REKOOBE APT-31 Linux Backdoor Analysis
[rekoobe
apt
backdoor
ioc
pcap
network
linux
elf
ltrace
radare2
]
In this post I will be taking a look at a Linux backdoor known as REKOOBE1
Reporting suggests this and previous iterations have been used by APT-31 against a variety of victims.
This post will go over both static and dynamic analysis techniques, as well as provide some primitive scripts to automate extracting the C2 details.
The sample for this analysis can be found here and here with the SHA1: 23e0c1854c1a90e94cd1c427c201ecf879b2fa78
.
As with previous posts, it might be beneficial to follow along, and hopefully the post is structured in a way that makes that possible.
Output from commands and scripts used for this post can be found in this Github repository.
Static Analysis
The start of any analysis should be to verify what it is that needs analyzing.
Using the file
2 command, the output shows the target file is a dynamically linked 64-bit ELF executable.
This is a hopeful start as any imported functions should be visible to us, unless the sample is packed.
file rekoobe.elf
rekoobe.elf: ELF 64-bit LSB executable, x86-64, version 1 (SYSV), dynamically linked,
interpreter /lib64/ld-linux-x86-64.so.2, for GNU/Linux 2.6.18,
BuildID[sha1]=025ab2845d244964abc35fb2cffadf388408fa14, stripped
One additional take-away from the file output is the “GNU/Linux” version that is referenced: 2.6.18
.
Whilst compiling code on modern compilers will generally result in older versions being targeted for compatibility reasons, this version is well beyond expected values.
There are at least two reasons for this:
1) The binary was compiled on a very old Linux system.
2) The binary is designed to be deployed on potentially very old Linux systems.
For reference, version 2.6.10 of the Linux kernel was released in 20063
The output of the strings
command also hints this sample was compiled using a version of GCC from 20124.
strings rekoobe.elf
...
GCC: (GNU) 4.4.7 20120313 (Red Hat 4.4.7-4)
...
Before wading into the depths of functions, reviewing the required shared libraries shows that anything imported is pretty standard.
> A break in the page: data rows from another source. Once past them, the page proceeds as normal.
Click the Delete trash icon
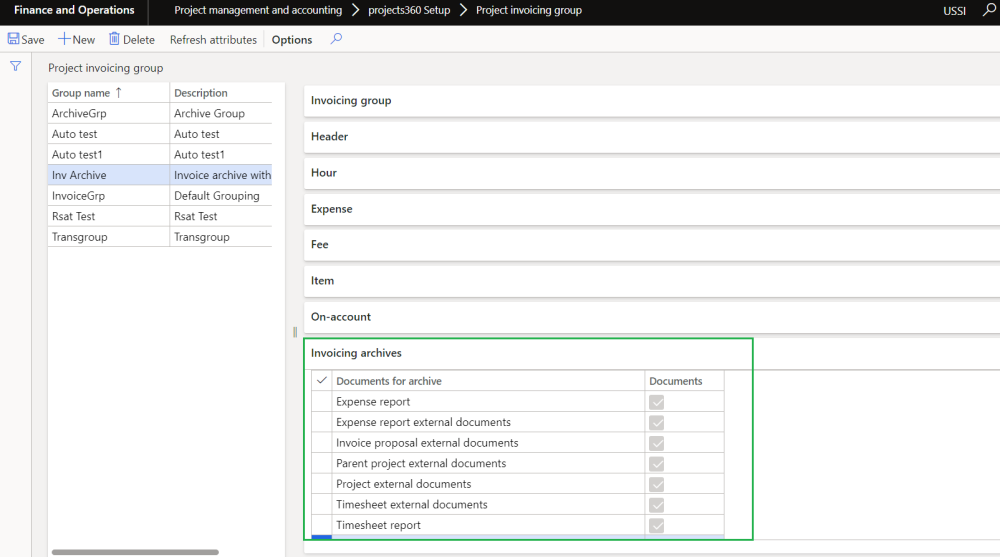The width and height of the screenshot is (1000, 557). (x=114, y=40)
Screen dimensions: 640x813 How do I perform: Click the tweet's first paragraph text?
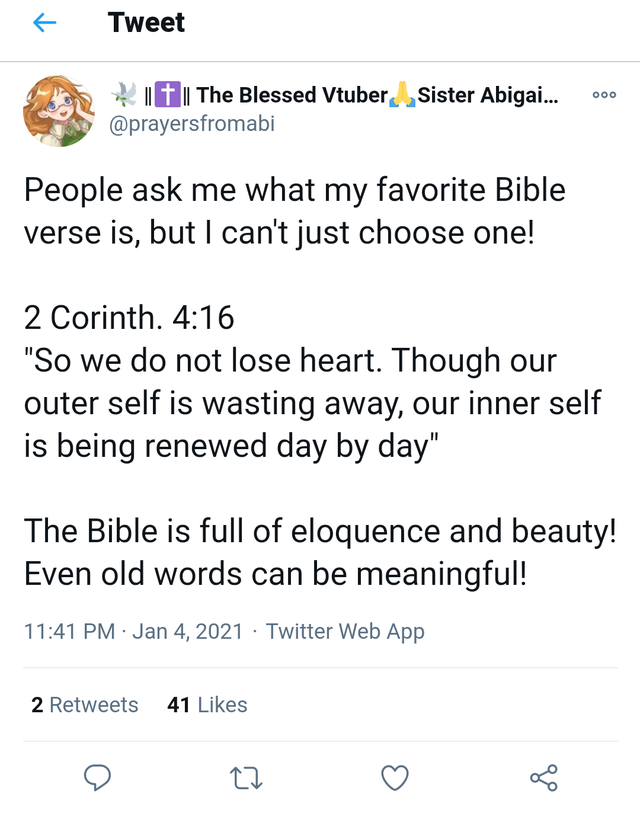pos(295,211)
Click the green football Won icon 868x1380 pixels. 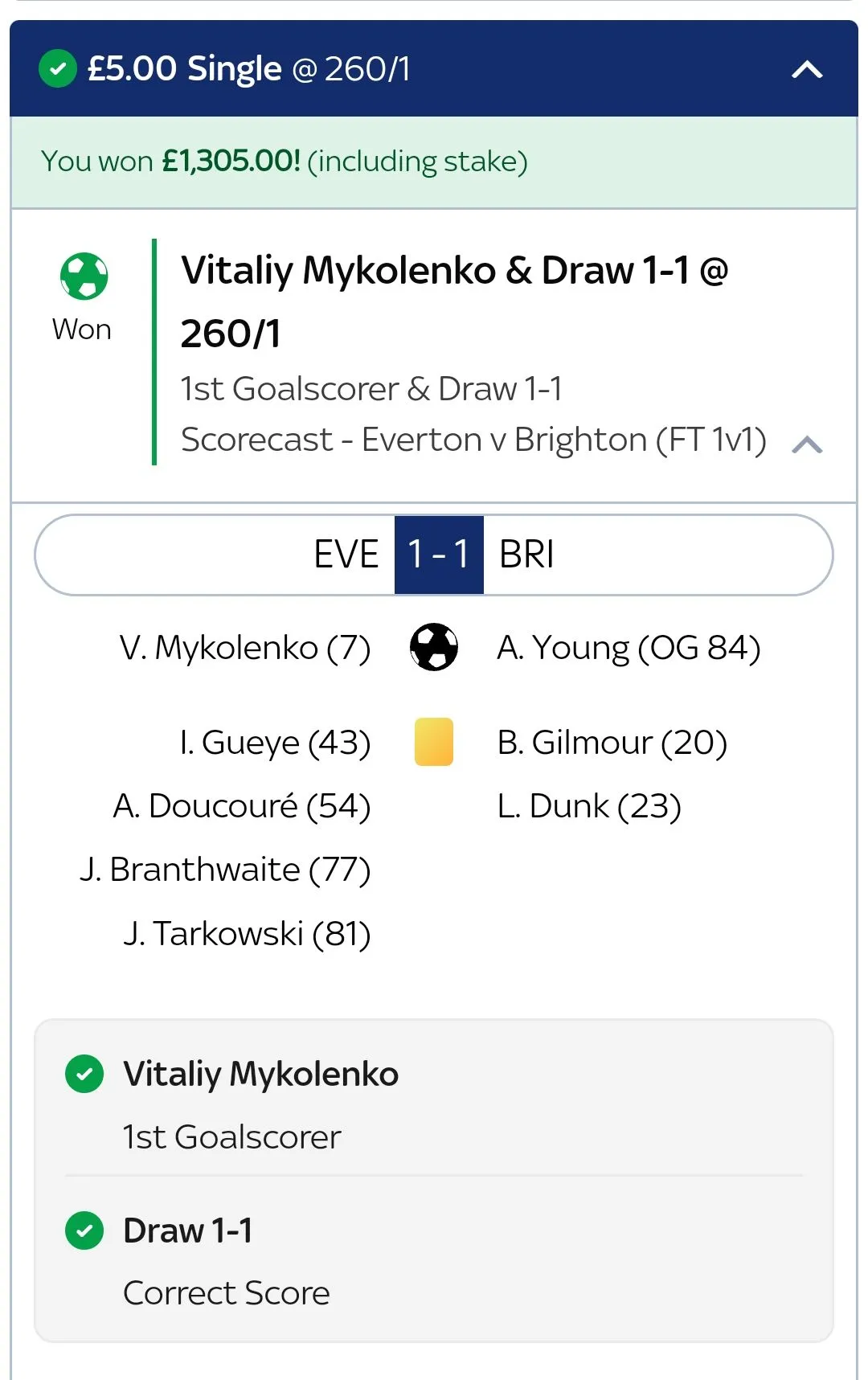click(84, 276)
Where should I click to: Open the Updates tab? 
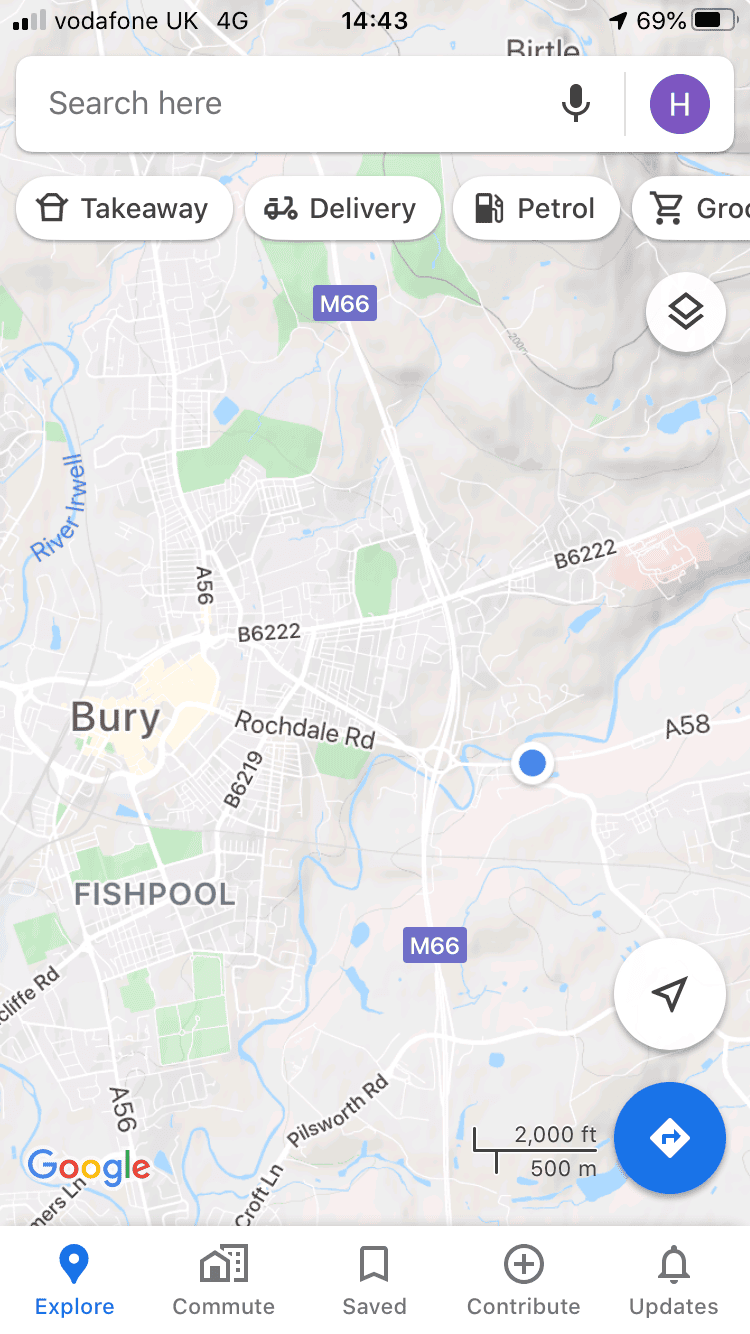pos(674,1282)
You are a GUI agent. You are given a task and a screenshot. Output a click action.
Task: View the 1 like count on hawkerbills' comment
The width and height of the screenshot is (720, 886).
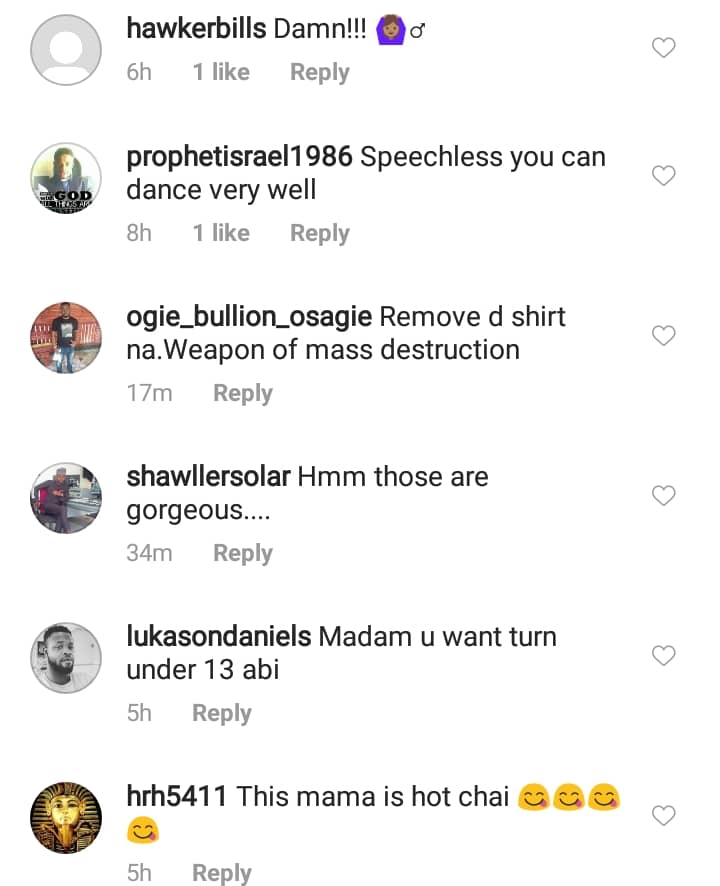pos(221,72)
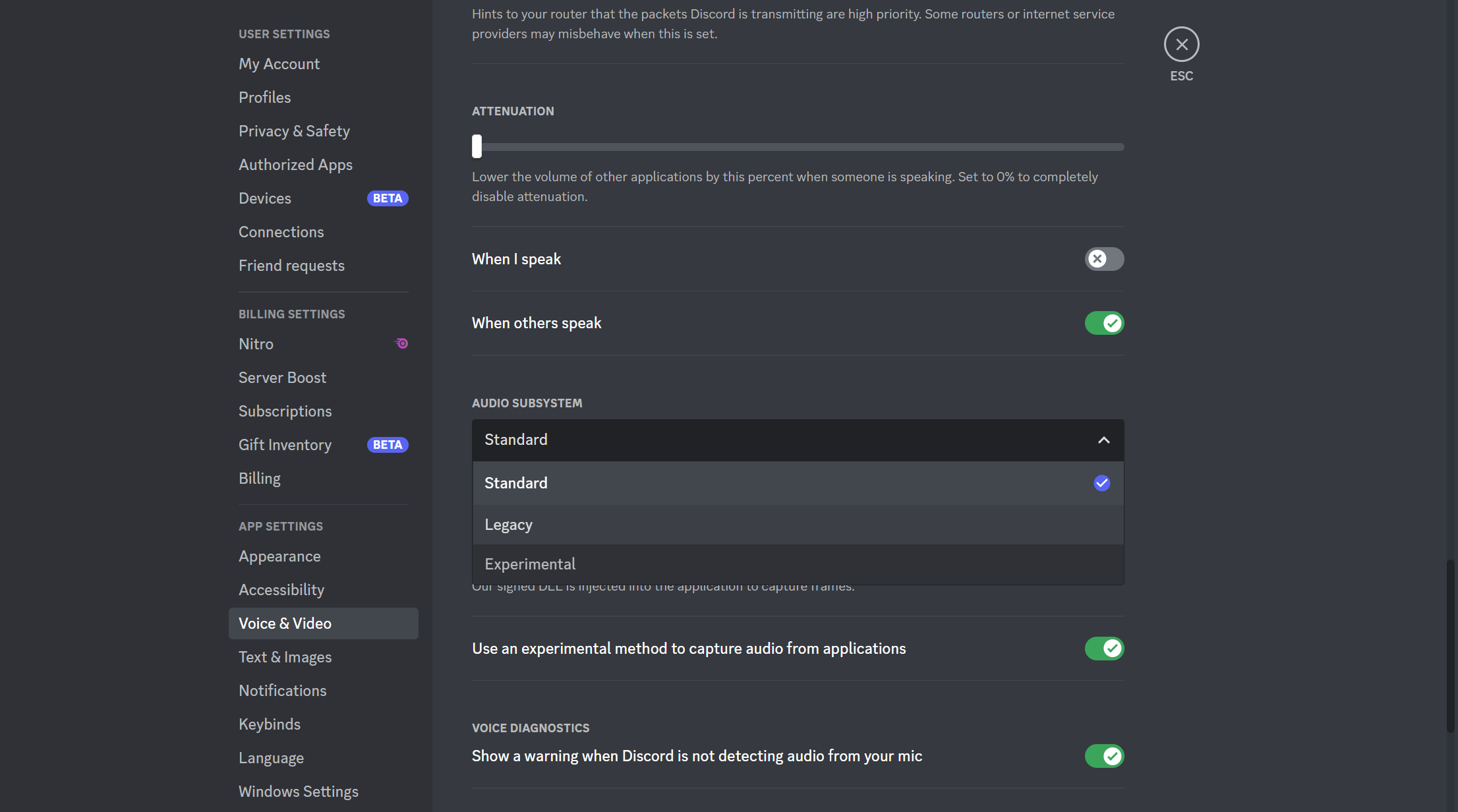Screen dimensions: 1458x812
Task: Click the Devices beta icon
Action: (x=389, y=198)
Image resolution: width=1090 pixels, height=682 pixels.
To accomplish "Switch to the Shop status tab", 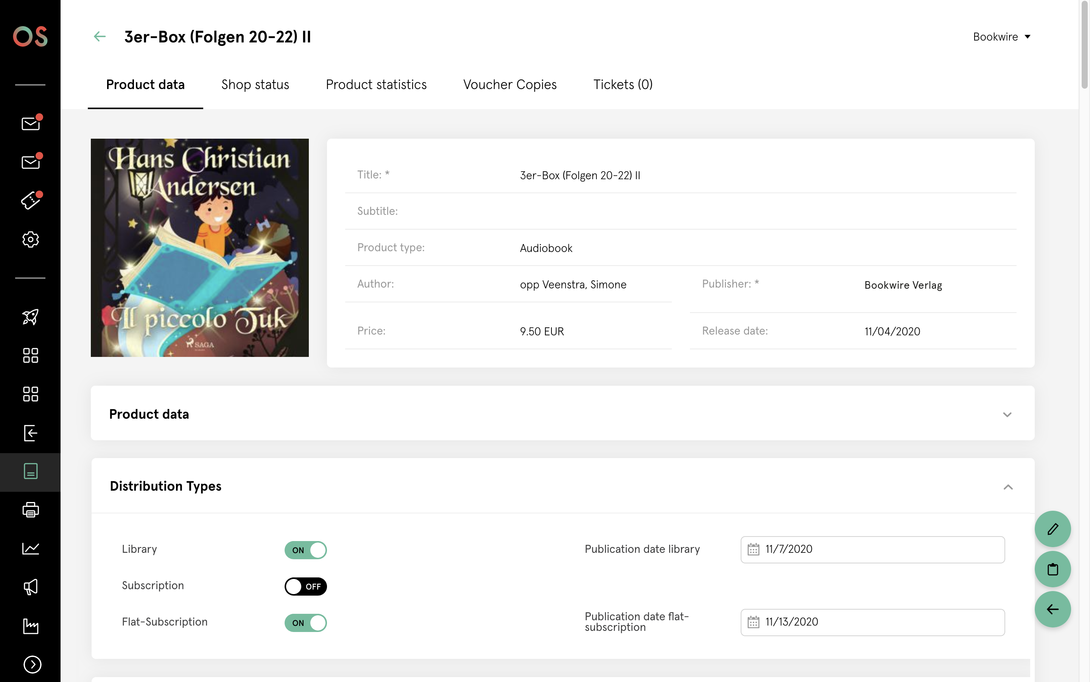I will click(x=255, y=85).
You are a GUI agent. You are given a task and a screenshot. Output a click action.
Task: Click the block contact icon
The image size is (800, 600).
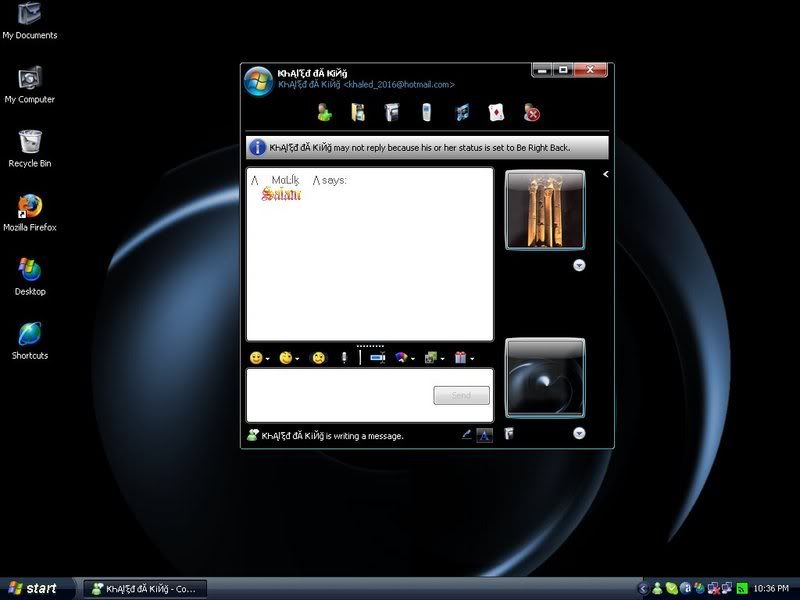pyautogui.click(x=532, y=113)
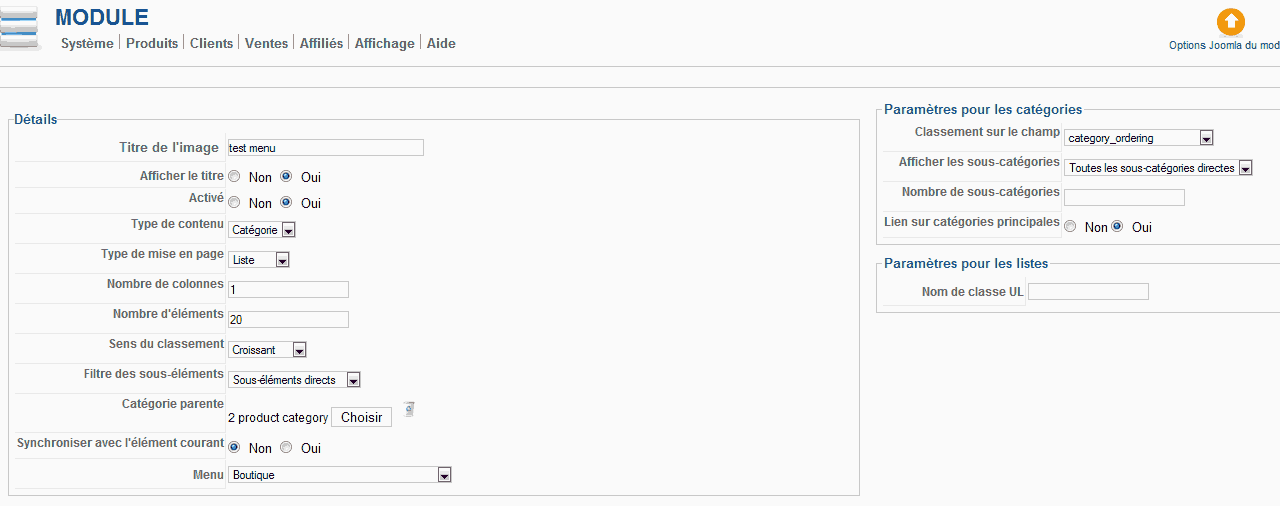The image size is (1280, 506).
Task: Open the Sens du classement dropdown
Action: (x=267, y=350)
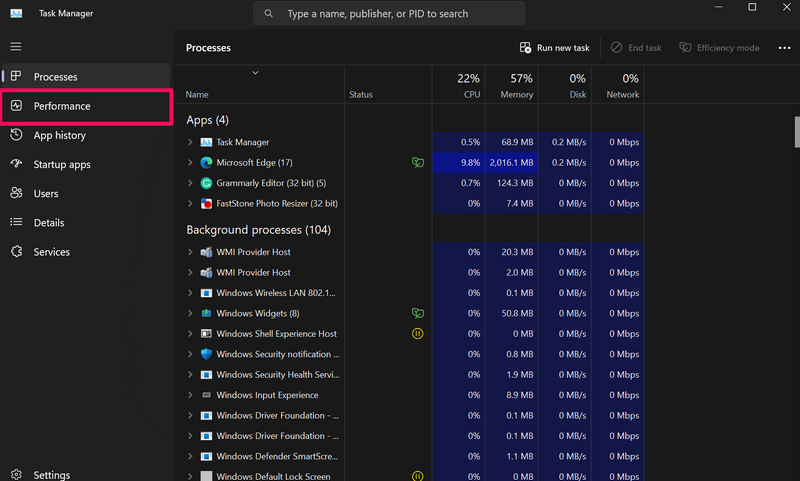This screenshot has height=481, width=800.
Task: Open App history in sidebar
Action: click(x=59, y=135)
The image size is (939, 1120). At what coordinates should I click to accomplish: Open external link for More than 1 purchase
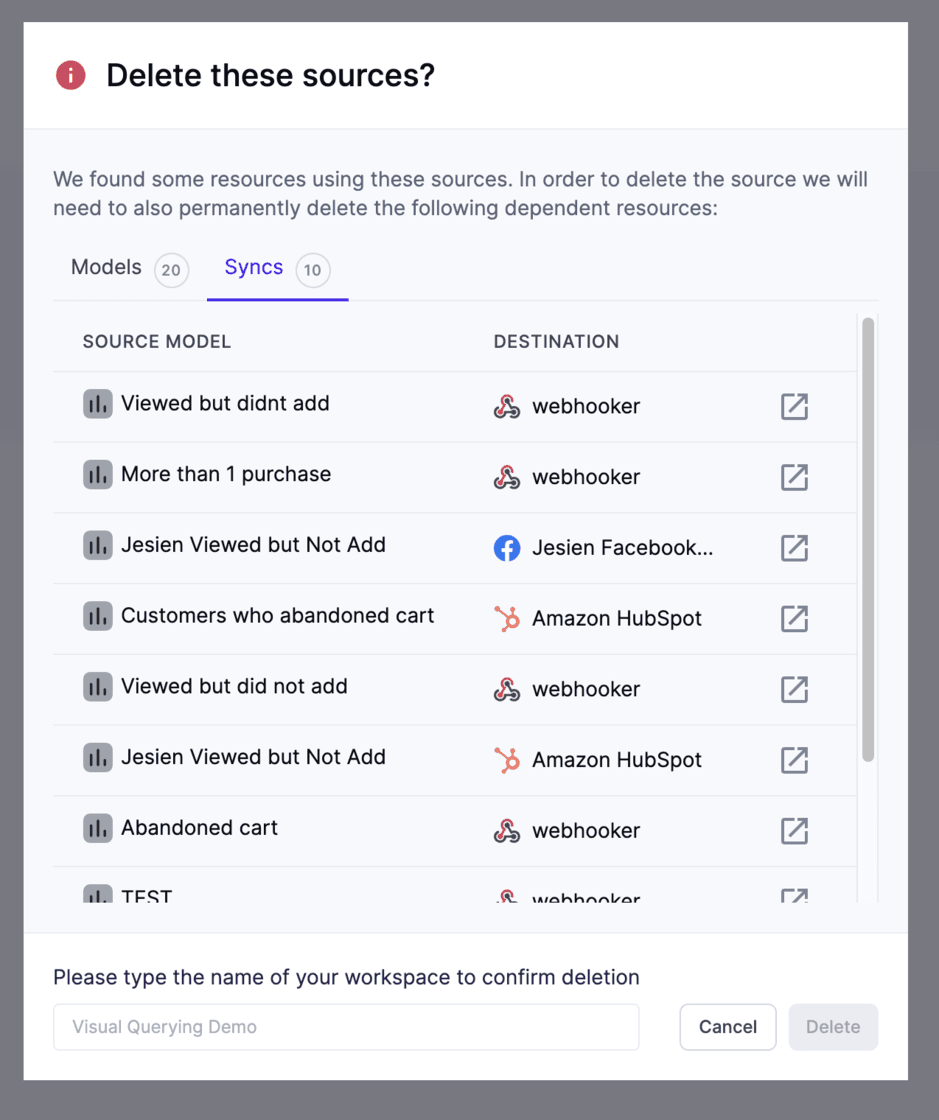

No additional functionality in custom shared libraries as is sometimes the case with Windows malware.
readelf -d rekoobe.elf
Dynamic section at offset 0x14028 contains 23 entries:
Tag Type Name/Value
0x0000000000000001 (NEEDED) Shared library: [libutil.so.1]
0x0000000000000001 (NEEDED) Shared library: [librt.so.1]
0x0000000000000001 (NEEDED) Shared library: [libpthread.so.0]
0x0000000000000001 (NEEDED) Shared library: [libc.so.6]
...
I have radare25 installed so will be making use of various tools from the framework. You do not have to use the same tools, any tools for interrogating ELF files should work fine.
Using rabin2
to list the imports, shows that this sample makes use of the execv
function, which allows execution of arbitrary system commands.
The output below is truncated, the full output can be viewed here.
In addition to execv
, the output also showed execl
, recv
, setsockopt
, bind
, and openpty
, which all seem a little suspicious. These functions resemble the basis for a backdoor, and certainly should raise some eyebrows.
rabin2 -i rekoobe.elf
[Imports]
nth vaddr bind type lib name
―――――――――――――――――――――――――――――――――――――
1 0x00401790 GLOBAL FUNC daemon
2 0x004017a0 GLOBAL FUNC chmod
3 0x004017b0 GLOBAL FUNC dup2
4 0x004017c0 GLOBAL FUNC execv
5 0x004017d0 GLOBAL FUNC memset
6 0x004017e0 GLOBAL FUNC setsid
7 0x004017f0 GLOBAL FUNC shutdown
...
You shouldn’t take my word for it either!
Rather than going through every imported function and reading the documentation, Capa6 provides a nice way to scan for functionality of binaries.
./capa ./rekoobe.elf
Figure 1: Capa output for Rekoobe sample.
The output in Figure 1 shows Remote Access::Reverse Shell, which pretty much sums it up, case closed.
The Capa output shows that there are references to RC4 and AES encryption routines, which might be interesting to take a look into. The full output from Capa can be found here.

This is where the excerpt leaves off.